- ACTION ITEM: The whole listing needs to be written out exactly, except for any images.

- INPUT:

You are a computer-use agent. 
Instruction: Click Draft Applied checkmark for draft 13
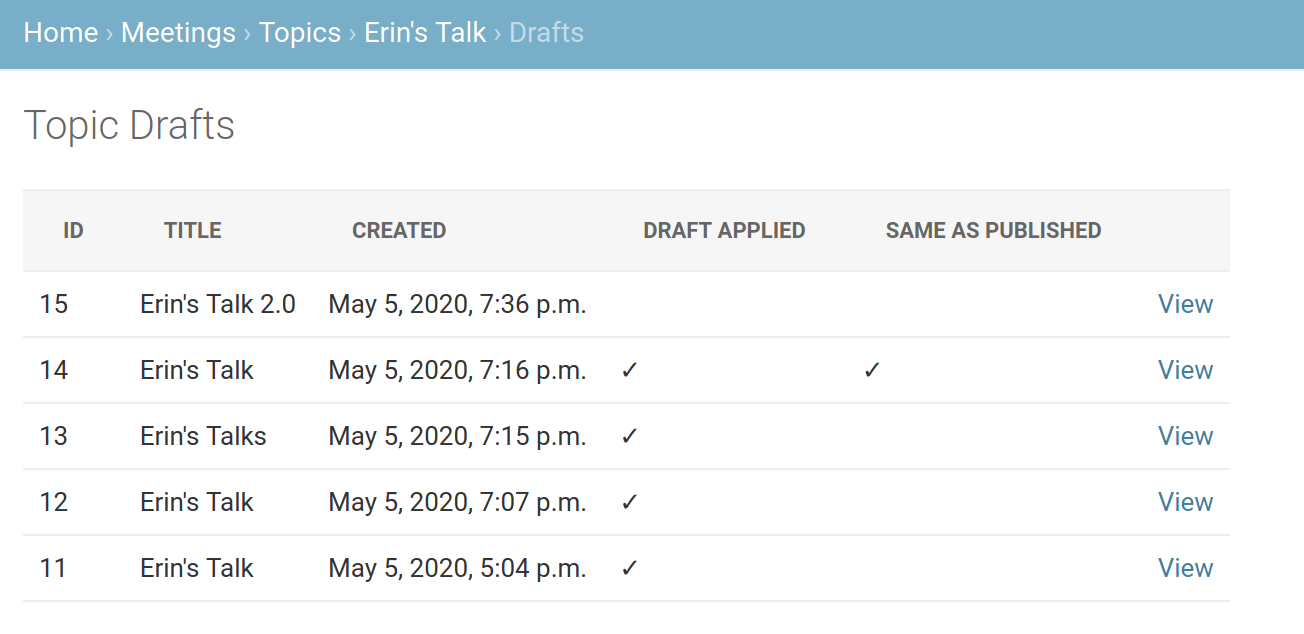click(629, 436)
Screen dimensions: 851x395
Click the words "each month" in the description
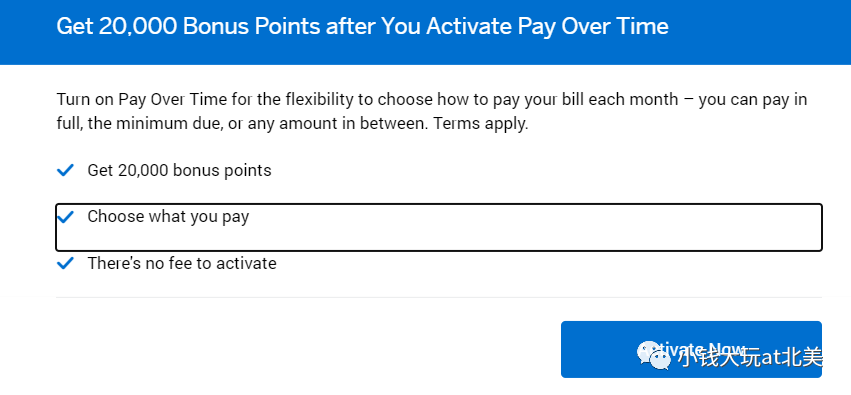pyautogui.click(x=634, y=100)
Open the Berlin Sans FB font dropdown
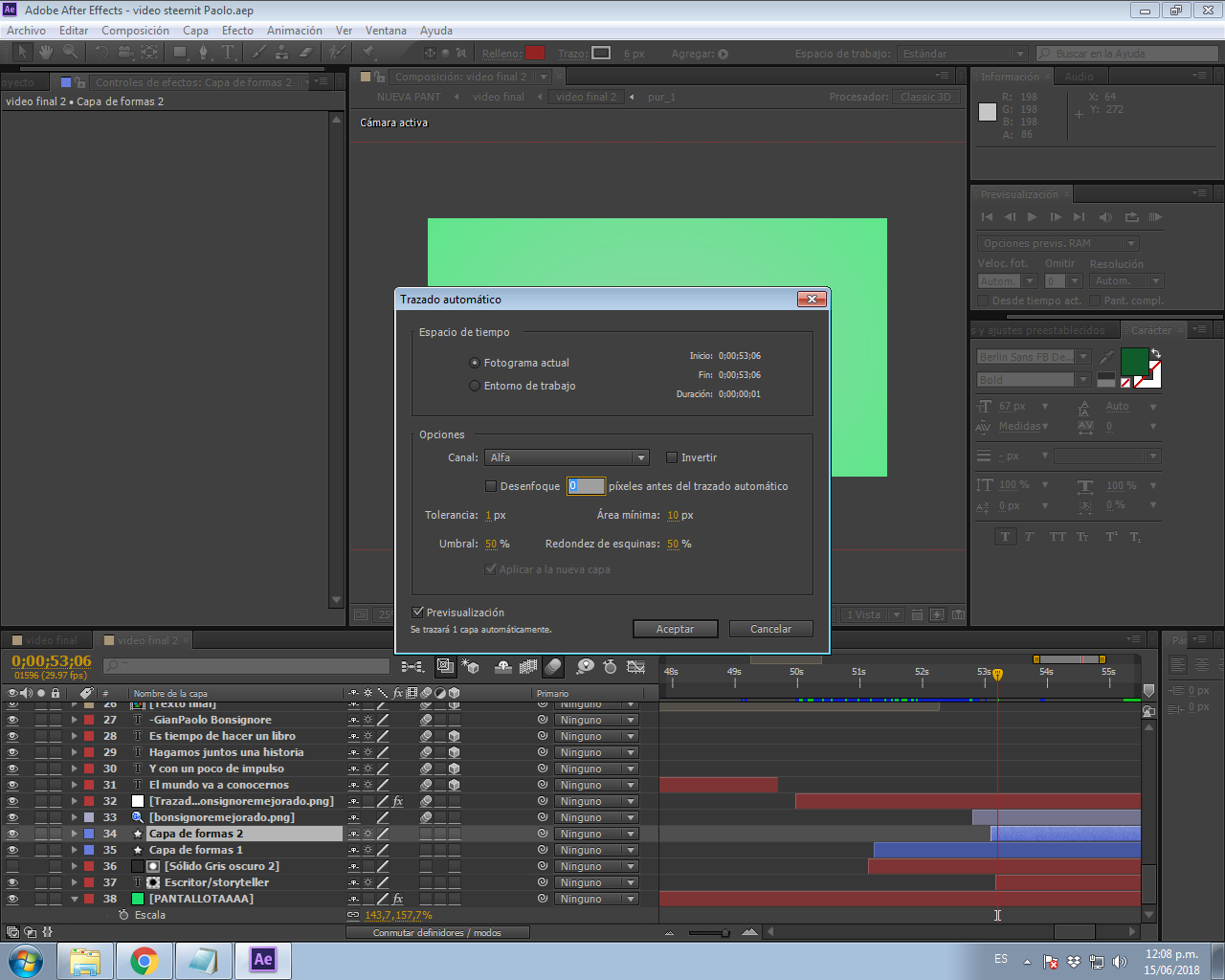 1035,357
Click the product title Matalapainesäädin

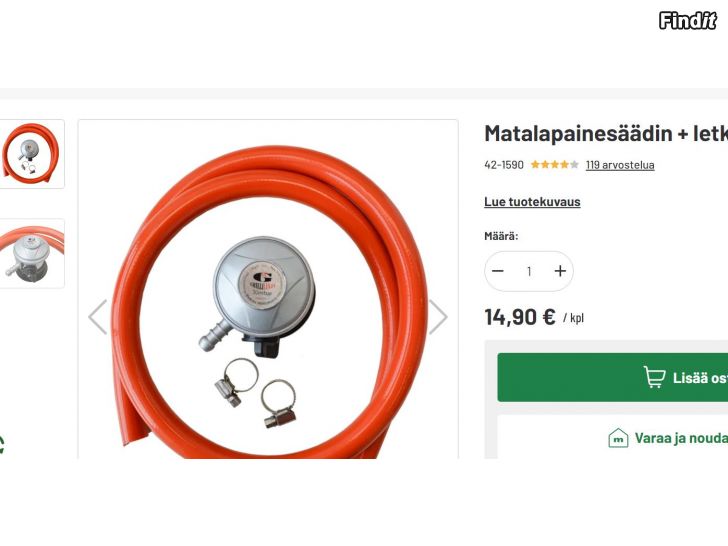pyautogui.click(x=606, y=134)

- YOUR RESPONSE:
You are a computer-use agent. 
Instruction: Click Draft Applied checkmark for draft 13
click(629, 436)
Screen dimensions: 851x395
Click the words "each month" in the description
pyautogui.click(x=634, y=100)
Open the Berlin Sans FB font dropdown
 1035,357
Click the product title Matalapainesäädin

pyautogui.click(x=606, y=134)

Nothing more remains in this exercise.